** SUPPLIED DATA follows **
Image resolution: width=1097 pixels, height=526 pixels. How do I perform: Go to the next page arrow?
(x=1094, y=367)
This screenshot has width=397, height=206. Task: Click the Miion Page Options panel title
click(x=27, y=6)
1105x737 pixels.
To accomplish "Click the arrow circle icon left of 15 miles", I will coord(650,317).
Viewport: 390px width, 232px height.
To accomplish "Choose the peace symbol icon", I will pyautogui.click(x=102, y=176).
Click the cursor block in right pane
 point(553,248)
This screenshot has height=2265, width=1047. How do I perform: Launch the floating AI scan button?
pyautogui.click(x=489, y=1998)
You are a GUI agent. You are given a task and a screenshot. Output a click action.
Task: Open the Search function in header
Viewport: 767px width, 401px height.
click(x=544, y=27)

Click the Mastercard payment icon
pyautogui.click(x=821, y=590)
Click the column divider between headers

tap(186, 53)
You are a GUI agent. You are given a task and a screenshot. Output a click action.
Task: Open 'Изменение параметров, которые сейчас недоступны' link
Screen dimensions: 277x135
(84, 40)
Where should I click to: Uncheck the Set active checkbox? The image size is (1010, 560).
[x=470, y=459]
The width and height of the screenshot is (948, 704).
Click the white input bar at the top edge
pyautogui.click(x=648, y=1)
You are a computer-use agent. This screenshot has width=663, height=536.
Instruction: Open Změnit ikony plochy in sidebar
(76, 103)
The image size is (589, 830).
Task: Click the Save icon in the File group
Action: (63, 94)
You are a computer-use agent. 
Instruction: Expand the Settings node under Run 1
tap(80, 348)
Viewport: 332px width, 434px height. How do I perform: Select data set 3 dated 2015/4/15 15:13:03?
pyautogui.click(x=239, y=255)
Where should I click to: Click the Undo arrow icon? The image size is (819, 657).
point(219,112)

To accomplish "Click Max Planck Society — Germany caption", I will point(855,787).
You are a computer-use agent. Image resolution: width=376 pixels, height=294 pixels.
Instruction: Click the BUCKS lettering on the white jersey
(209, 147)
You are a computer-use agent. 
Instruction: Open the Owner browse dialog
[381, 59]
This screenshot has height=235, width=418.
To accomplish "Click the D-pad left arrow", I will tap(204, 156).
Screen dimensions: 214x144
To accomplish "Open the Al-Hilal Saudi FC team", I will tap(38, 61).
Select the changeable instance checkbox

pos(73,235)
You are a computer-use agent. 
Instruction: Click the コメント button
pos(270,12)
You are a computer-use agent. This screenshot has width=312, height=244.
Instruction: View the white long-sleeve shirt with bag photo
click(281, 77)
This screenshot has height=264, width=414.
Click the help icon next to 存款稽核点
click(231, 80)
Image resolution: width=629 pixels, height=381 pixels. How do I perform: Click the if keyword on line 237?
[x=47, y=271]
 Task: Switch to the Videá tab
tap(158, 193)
** End of SUPPLIED DATA **
» TASK REQUIREMENTS: Going through the entries above, report how many lines contain the word "left", with no other text.

» OUTPUT: 2